Lending Tree Chief Economist Tendayi Kapfidze expects disinflation to occur over the next few years. About one out of every three U.S. workers, or 56 million, filed unemployment claims since the beginning of the pandemic.

“There will be significant, permanent changes to the economy, 6-7% unemployment compared to 3.5% pre-crisis,” said Kapfidze.

He sees mortgage rates going down further this year, with the 30-year fixed mortgage rate below 3.5% by the end of 2021. The current inflation of assets and housing side assets are not sustainable, he said.

“There is a downside risk of home prices dropping 5% across the U.S. next year,” he added.

How long will the government continue to provide helicopter money, virtually dropping money from the sky to keep the economy afloat?

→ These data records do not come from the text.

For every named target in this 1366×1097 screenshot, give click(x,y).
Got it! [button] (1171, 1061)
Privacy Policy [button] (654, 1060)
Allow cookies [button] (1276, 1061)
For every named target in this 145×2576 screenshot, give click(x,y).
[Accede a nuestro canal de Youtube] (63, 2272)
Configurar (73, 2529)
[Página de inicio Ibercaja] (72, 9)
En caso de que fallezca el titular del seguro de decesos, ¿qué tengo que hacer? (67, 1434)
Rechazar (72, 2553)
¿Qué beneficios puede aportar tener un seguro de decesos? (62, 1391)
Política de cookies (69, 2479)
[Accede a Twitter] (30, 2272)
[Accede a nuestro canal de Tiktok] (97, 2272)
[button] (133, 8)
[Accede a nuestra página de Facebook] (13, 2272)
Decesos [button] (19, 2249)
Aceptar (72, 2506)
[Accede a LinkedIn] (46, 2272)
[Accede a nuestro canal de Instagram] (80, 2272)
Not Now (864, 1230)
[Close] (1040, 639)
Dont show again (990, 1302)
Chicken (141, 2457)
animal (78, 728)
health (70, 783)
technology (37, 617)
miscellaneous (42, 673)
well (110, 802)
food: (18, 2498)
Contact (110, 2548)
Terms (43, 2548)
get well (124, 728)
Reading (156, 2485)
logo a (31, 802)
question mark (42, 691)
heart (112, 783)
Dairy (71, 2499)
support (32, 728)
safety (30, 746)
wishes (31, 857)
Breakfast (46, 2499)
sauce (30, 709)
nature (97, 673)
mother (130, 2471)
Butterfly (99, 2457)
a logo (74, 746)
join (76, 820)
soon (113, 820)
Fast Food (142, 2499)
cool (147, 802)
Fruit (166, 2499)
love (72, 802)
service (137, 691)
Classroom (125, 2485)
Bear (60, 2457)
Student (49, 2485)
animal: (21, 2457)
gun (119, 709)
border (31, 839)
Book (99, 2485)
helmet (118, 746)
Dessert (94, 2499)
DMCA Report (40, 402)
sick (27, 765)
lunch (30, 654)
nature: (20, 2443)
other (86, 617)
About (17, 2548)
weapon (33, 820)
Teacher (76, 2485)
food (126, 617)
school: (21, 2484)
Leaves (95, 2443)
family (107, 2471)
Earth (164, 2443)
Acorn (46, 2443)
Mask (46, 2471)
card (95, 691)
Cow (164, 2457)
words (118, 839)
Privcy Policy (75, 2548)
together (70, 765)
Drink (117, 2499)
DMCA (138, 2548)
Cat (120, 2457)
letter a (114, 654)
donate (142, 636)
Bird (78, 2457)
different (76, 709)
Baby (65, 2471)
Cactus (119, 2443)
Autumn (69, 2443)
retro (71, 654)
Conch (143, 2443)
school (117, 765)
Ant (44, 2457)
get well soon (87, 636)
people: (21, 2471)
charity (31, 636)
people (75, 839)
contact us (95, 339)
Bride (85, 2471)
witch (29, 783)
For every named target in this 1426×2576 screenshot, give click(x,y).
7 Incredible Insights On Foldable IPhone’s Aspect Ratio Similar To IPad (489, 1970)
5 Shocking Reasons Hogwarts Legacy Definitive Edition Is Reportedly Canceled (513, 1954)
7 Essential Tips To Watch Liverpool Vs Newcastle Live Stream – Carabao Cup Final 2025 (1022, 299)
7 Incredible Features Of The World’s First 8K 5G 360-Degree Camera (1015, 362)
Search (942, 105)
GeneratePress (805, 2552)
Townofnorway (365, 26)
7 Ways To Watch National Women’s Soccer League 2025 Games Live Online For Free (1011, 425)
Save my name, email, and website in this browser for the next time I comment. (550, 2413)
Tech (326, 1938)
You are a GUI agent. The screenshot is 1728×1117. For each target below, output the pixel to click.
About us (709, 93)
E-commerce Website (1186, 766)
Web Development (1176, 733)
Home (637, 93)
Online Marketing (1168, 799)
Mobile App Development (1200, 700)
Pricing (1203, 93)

“We are in a period of stagflation right now — that is, slow growth with rising prices,” said Michael Pento, president and founder of Pento Portfolio Strategie.

Pento pointed out the U.S. has $74 trillion of total debt. The national debt is 130% of GDP. The Fed’s balance sheet was $800 million in 2008 and $7 trillion today.

In addition, the Treasury Department expects to borrow $4.5 trillion by the end of the fiscal year on Sept. 30, 3 ½ times last year’s total of $1.28 trillion.

At what point does printing U.S. currency become worthless?

“When the market for U.S. dollars loses faith in its purchasing power,” said Pinto.

Pento foresees the 10-year Treasury rate at sub-zero and 30-year mortgage rates dropping below 2%.

“Massive defaults are coming with corporate debt at the nucleus,” he said.

Another example Pento offers is today’s stock prices.

“Today, the market cap of equities is 177% of GDP. At the height of the Nasdaq bubble, it was 140%, said Pento. “It’s a ping pong of recession, depression and stagflation.”

While nobody expects a depression, whoever is president will need to continue to spend money, said Anil Puri, director of Cal-State Fullerton’s Wood Center for Economic Analysis and Forecasting.

“To alleviate short-term pain, money needs to be spent now,” he said.

Modeling of past statistics is not a good guide for this event. This is a black swan event.

In the near term, inflation will not be an issue.

“Inflation picks up in 2023, 2024,” Puri said.

Asset prices go up with inflation. There is no possibility of that happening in the next two years. Puri predicts mortgage rates will stay close to where they are now until the end of 2021, and unemployment will be 6% by the end of 2021.